Stored data entries:
┄┄┄┄┄┄

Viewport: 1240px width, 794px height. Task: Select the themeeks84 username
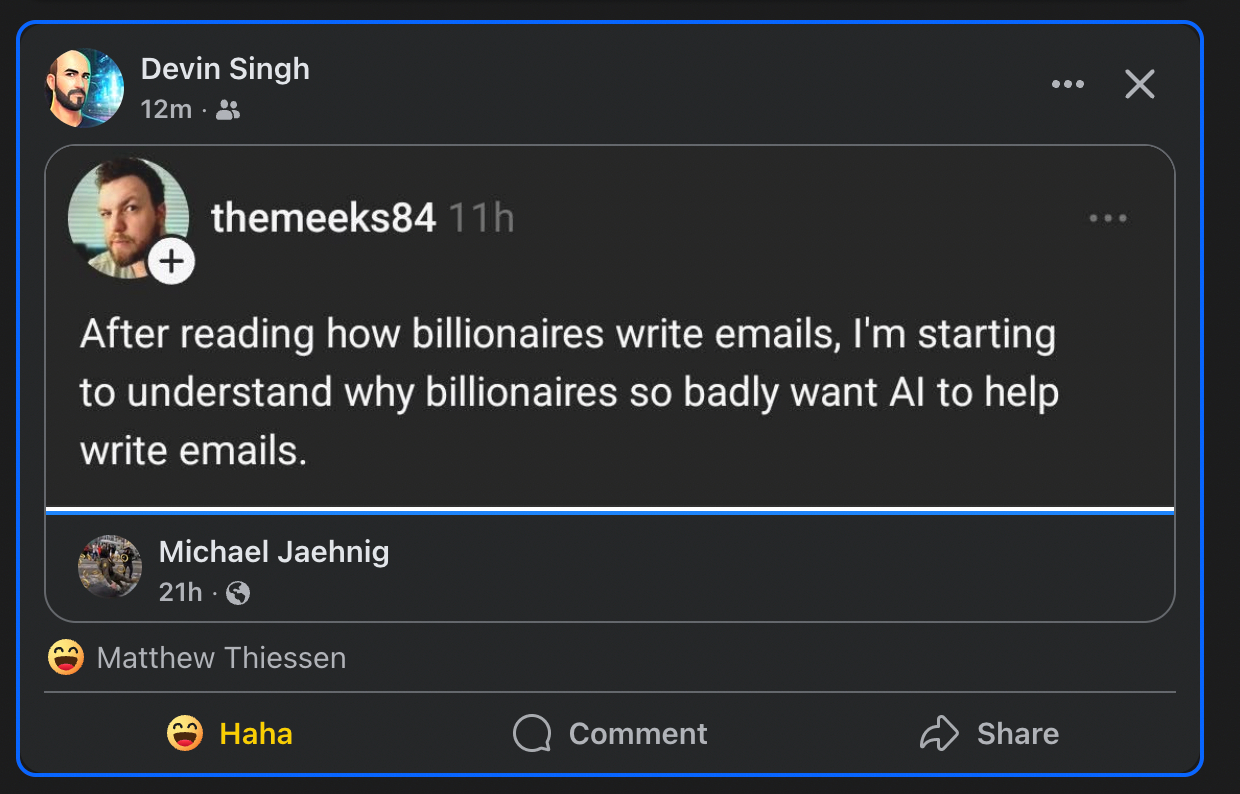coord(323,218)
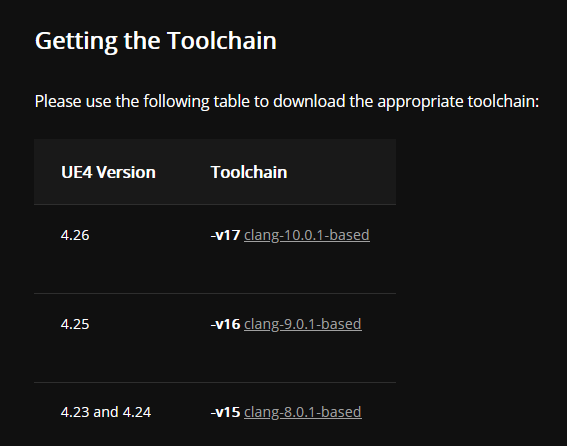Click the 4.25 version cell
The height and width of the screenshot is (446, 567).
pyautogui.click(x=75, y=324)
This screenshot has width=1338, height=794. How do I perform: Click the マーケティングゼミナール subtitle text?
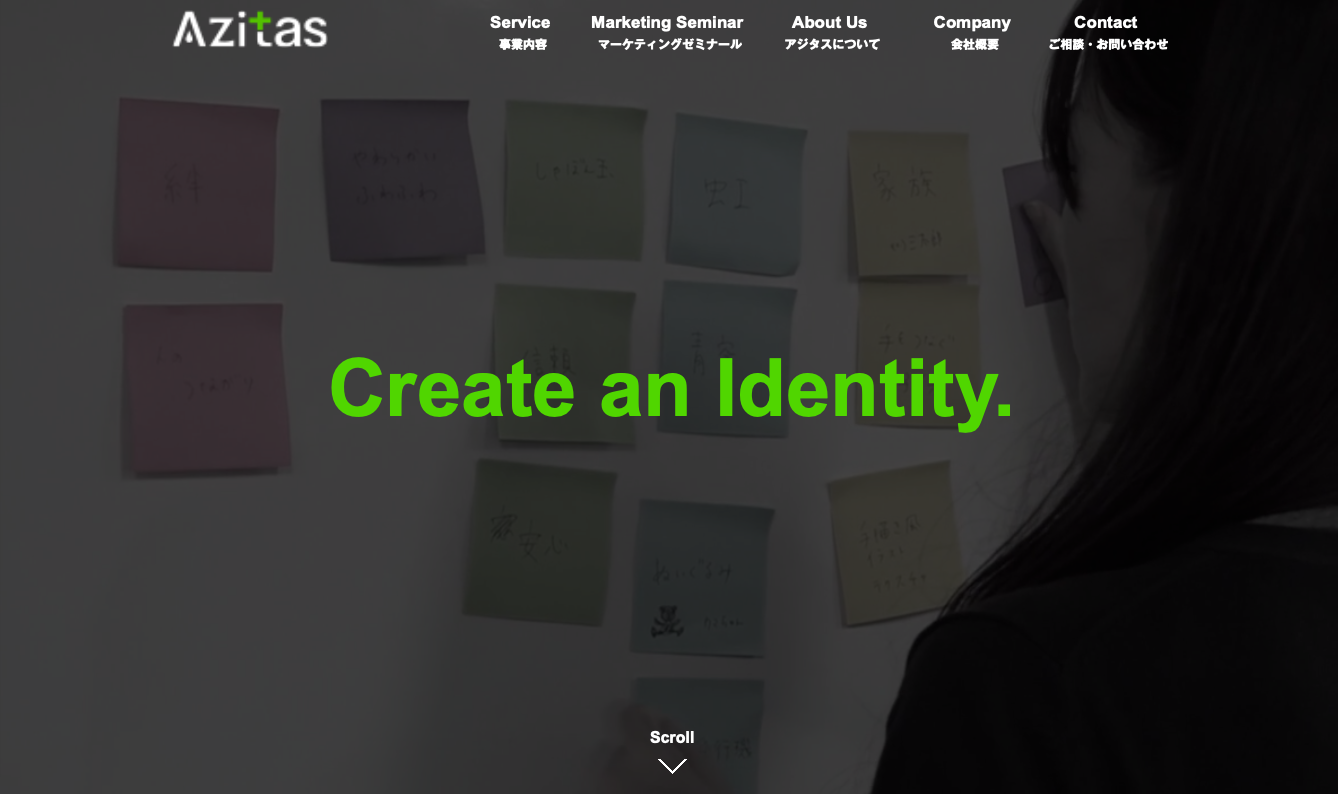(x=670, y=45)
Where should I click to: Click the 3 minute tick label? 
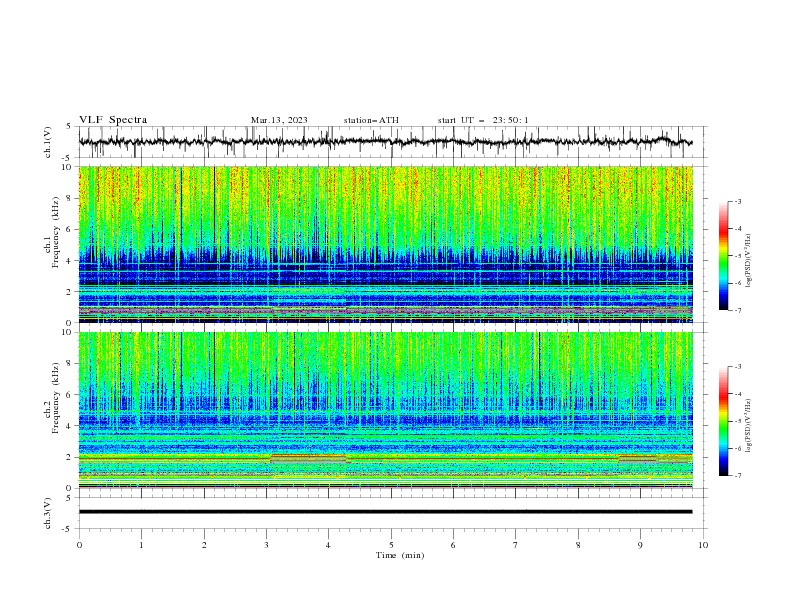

┄┄┄┄┄┄

What you should do: With the pictures left aside, write out all of the records above exactly.

Answer to this exercise:
Viewport: 1240px width, 794px height. Task: Select the themeeks84 username
coord(323,218)
Click the 4.25 version cell
The height and width of the screenshot is (446, 567).
pyautogui.click(x=75, y=324)
This screenshot has width=1338, height=794. How do I perform: Click the マーケティングゼミナール subtitle text?
(x=670, y=45)
Where should I click to: Click the 3 minute tick label? 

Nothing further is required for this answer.